Aku mengetuk pintu kamar Ayah namun tidak terdengar jawaban apapun.

Toktoktok….

Kriettt….

Ayah melongok keluar dengan pintu yang sedikit terbuka dan menatapku dengan dahi yang berkerut seolah bertanya kenapa.

“Kata Ayah jam 8?”

“Kamu duluan ke depan”, suruhnya padaku dan aku mengangguk sebagai jawaban.

Kami menuju rumah seseorang yang Ayah panggil sebagai Eyang menggunakan mobil yang berjalan dengan kecepatan sedang. Di dalam mobil aku berpikir banyak hal, otakku penuh dengan dugaan-dugaan peristiwa yang bisa saja terjadi dalam beberapa jam kedepan.
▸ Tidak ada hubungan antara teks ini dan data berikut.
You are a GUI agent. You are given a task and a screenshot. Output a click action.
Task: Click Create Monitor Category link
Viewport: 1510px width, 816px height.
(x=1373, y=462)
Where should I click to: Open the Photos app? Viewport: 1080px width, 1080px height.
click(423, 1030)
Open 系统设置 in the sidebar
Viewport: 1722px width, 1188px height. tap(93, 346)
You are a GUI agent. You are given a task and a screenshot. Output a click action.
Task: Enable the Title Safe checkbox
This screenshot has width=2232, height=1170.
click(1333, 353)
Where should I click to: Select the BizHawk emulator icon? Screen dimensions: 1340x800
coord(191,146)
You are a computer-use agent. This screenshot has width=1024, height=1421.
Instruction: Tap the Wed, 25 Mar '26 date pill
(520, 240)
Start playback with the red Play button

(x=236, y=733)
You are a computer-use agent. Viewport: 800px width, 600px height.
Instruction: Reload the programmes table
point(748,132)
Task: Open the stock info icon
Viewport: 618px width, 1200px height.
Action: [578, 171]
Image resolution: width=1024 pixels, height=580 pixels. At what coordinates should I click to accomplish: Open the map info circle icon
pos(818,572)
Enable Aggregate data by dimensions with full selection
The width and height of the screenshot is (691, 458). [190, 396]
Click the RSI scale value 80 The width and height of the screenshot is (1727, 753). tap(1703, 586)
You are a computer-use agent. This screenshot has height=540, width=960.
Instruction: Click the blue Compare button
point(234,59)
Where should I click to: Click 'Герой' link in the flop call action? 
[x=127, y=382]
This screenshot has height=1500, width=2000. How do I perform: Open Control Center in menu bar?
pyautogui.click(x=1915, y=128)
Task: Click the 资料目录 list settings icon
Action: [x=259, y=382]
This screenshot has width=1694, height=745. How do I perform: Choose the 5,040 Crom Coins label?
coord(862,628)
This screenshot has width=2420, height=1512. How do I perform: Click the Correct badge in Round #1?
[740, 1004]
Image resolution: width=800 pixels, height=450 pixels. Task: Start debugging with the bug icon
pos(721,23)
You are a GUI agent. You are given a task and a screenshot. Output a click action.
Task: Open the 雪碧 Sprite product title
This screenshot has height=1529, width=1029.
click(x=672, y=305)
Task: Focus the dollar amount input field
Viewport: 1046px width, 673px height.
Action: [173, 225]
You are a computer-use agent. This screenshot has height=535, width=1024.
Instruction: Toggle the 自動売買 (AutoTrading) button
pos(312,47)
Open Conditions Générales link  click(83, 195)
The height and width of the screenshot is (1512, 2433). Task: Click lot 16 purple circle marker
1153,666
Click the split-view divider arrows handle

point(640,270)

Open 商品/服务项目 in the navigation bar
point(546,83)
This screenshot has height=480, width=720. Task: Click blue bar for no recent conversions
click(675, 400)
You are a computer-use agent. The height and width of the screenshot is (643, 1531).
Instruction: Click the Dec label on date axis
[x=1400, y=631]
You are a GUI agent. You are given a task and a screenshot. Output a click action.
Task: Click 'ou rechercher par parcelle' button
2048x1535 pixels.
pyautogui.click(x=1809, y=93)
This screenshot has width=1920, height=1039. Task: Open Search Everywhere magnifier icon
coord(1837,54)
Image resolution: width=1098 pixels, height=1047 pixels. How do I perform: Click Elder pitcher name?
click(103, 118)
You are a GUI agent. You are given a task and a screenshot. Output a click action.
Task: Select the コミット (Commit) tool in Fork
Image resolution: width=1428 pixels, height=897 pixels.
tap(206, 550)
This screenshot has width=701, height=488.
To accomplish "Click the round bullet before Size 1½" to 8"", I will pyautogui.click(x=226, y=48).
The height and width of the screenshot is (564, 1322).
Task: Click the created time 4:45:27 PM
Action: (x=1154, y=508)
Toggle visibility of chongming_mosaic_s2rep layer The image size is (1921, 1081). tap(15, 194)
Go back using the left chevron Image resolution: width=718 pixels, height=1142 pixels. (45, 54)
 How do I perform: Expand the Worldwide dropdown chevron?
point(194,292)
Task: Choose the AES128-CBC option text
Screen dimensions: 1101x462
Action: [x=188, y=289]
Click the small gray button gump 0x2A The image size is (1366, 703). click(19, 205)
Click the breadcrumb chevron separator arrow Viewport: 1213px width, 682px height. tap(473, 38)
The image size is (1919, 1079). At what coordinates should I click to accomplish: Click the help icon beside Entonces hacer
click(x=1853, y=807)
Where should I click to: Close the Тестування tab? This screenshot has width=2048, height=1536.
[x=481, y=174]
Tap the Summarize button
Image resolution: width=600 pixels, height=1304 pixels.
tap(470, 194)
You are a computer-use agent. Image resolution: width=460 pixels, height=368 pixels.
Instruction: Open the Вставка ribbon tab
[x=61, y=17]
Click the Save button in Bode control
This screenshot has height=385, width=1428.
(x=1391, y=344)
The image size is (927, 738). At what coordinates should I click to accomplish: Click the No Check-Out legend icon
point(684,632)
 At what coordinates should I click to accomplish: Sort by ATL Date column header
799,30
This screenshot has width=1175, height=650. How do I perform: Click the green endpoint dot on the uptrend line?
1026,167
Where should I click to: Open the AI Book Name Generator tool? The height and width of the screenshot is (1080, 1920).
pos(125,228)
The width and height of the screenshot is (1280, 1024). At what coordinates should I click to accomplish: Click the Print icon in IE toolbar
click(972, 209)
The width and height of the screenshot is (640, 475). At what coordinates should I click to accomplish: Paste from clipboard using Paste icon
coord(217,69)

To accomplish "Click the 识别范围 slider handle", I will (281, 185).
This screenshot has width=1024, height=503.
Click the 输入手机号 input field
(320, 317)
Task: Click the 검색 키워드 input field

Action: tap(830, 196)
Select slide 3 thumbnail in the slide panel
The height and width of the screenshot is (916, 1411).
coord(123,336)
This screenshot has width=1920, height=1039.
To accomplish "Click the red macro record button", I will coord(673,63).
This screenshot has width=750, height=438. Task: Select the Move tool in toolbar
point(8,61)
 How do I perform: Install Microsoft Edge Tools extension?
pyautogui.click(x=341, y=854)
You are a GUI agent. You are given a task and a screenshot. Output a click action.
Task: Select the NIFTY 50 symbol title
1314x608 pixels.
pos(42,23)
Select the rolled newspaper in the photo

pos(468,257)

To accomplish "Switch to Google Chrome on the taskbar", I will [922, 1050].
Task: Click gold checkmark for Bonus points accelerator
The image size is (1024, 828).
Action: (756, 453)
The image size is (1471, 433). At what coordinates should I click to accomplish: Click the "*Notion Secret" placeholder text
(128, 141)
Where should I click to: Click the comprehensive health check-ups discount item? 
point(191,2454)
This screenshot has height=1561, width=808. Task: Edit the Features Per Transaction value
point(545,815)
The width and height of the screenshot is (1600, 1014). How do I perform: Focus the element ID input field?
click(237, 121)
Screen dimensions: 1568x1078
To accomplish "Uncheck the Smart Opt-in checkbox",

“Sepertinya akan ada banyak kejutan nanti”, ucapku tanpa sadar.

“Apa?” tanya Ayah.

“Eh, bukan apa-apa Yah”, elakku karena kaget.

Ayah menatapku seolah tak percaya dan itu membuatku agak gugup, aku mulai meremas jariku karena banyak pikiran sekaligus gugup.

“Kenapa Ta? Jangan mikir yang aneh-aneh, keluarga Ayah ga akan gigit kamu kok meskipun kalian udah lama ga pernah ketemu”, ucap Ayah dengan entengnya dan aku cukup kaget dengan perkataan Ayah.

“Darimana Ayah tahu kalau aku lagi mikirin keluarga Ayah dan takut kalau mereka ga baik sama aku?”, tanyaku dalam hati.

“Ga usah bingung Ta, muka kamu udah cukup jelasin ke Ayah kalo kamu lagi gugup dan cemas”, Aku cukup kaget dengan perkataan Ayah barusan, sepertinya aku harus berhati-hati mulai sekarang karena bisa saja Ayah itu cenayang kan.

“Ayah bukan cenayang”, ucapnya lagi yang membuatku semakin percaya akan suatu hal.

“Ayah benar-benar cenayang”, ucapku dalam hati.